Kramer: Look at this, they are redoing the Cloud Club.
Jerry: Oh, that restaurant on top of the Chrysler building? Yeah, that's a good idea.
Kramer: Of course it's a good idea, it's my idea. I conceived this whole project two years ago.
Jerry: Which part? The renovating the restaurant you don't own part or spending the two hundred million you don't have part?
Kramer: You see, I come up with these things, I know they're gold, but nothing happens. You know why?
Jerry: No resources, no skill, no talent, no ability, no brains...?
Kramer: No. No time! It's all these menial tasks. Laundry, grocery, shopping, coming in here talking to you. Do you have any idea how much time I waste in this apartment?
Jerry: I can ball park it.

Quote from George

Jerry: [on the phone] What's going on?
George: Siege mentality, Jerry. They really want me out of here. They've downgraded me to some sort of a bunker. I'm like Hitler's last days here.
Jerry: So, are you going to leave?
George: Oh, no. I'm invigorated. They'll never get me out. I'm like a weed, Jerry.
Jerry: I thought you're like Hitler in the bunker?
George: I'm a weed in Hitler's bunker.
Jerry: I'm getting a little uncomfortable with the Hitler stuff.

Quote from George

George: Well, Play Now is through playing.

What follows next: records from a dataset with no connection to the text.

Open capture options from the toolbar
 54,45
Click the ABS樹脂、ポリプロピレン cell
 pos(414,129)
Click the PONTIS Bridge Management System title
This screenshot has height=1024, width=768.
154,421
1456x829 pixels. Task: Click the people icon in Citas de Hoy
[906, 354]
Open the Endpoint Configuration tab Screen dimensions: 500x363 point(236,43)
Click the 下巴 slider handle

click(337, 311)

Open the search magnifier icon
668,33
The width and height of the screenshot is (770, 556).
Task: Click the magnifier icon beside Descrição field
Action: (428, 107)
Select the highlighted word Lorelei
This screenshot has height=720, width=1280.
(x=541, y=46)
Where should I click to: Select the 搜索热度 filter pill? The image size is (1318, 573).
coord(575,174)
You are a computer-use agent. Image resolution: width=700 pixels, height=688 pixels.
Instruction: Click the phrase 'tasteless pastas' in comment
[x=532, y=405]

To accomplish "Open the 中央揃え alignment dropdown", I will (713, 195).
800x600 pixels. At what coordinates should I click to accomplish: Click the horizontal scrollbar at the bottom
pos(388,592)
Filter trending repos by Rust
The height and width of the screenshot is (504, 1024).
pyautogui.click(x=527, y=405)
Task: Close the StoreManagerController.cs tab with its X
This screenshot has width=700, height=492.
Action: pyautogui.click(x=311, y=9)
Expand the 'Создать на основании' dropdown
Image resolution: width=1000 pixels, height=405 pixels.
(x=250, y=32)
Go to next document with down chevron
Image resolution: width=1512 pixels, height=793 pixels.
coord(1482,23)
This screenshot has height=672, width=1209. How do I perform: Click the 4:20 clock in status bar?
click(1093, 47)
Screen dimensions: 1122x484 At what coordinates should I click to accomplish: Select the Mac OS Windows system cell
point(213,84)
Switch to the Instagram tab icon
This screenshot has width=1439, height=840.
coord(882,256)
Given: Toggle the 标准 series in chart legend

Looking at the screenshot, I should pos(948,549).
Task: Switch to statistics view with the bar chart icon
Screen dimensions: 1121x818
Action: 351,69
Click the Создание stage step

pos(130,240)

They turned the heat way up in my office. They tried to sweat me out.
Jerry: [to Darin] Do you have to write all this stuff down?
Darin: Well, Mr. Kramer is in a meeting with Mr. Lomez, but he didn't want to miss anything.
Jerry: [to George] So, how hot did it get?
George: I don't know, 120, 130…Then they sent some guys to sandblast for 6 hours. Tomorrow, they are putting in asbestos.
Jerry: I guess you can take anything, but actual work.
George: Bring it on!

Quote from Jerry

Jerry: Well, that's it. You two are back together.
Elaine: What?
Jerry: The bump into. The bump into always leads to the backslide.
Elaine: David and I will not be getting back together.
Jerry: Elaine, breaking up is like knocking over a Coke machine. You can't do it in one push, you got to rock it back and forth a few times, and then it goes over.
George: That's beautiful.

Quote from George

Thomassoulo: George, you're not really handicapped, are you?
George: I've had my difficulties.
Thomassoulo: I saw you running down Amsterdam Avenue lifting that 200 pound motorized cart with one hand.
George: Mr. Thomassoulo, during times of great stress, people are capable of super human strength. Have you ever seen the Incredible Hulk, sir?
Thomassoulo: No
George: How about the old Spider Man live action show?
Thomassoulo: George, I've realized we've signed a one-year contract with you, but at this point I think it's best that we both go our separate ways.
George: I don't understand.
Thomassoulo: We don't like you. We want you to leave.
George: Clearer.

Quote from George

Jerry: So you're staying at Play Now?
George: Why not? Pay is good, I got dental, private access to one of the great handicapped toilets in the city.
Jerry: But they not you aren't handicapped. Aren't you ashamed?
George: They're the ones who should be ashamed. They signed me to a one-year contract. As long as I show up for work every day, they have to pay me.

Quote from Jerry

Clare: So I'll call you tonight?
Jerry: Yeah.
Clare: What's wrong with the belt?
Jerry: I went to the movies last night, I went to the bathroom and I unbuckled a little wobbly and the buckle kind of banged against the side of the urinal. So… [throws away belt] that's it!
Clare: So, you're insane?
Jerry: Oh yes, quite.
Kramer: [enters] Hello.
Jerry: Of course, it's a sliding scale.

Quote from Kramer

Kramer: Man, 2.9 percent financing on a Toyota one-ton. That was my idea too!

Quote from Kramer

Jerry: Who's he?
Kramer: My intern from NYU. Well, you remember my corporation, Kramerica Industries?
Jerry: All right.
Kramer: Well, apparently NYU is very enthusiastic about their students getting some real-world corporate experience.
Jerry: But you only provide fantasy-world corporate experience.
Kramer: Well, this will really free up my time so I can focus on more important things, like my bladder system.
Jerry: All right, it's time to go.
Kramer: No, Jerry, it's not for people. It's for oil tankers.
Jerry: I know!
Kramer: You see, the idea is for a rubber ball inside the tanker so if it crashes, the oil won't spill out.
Jerry: Actually, that is not a bad idea. Now, it's time to go.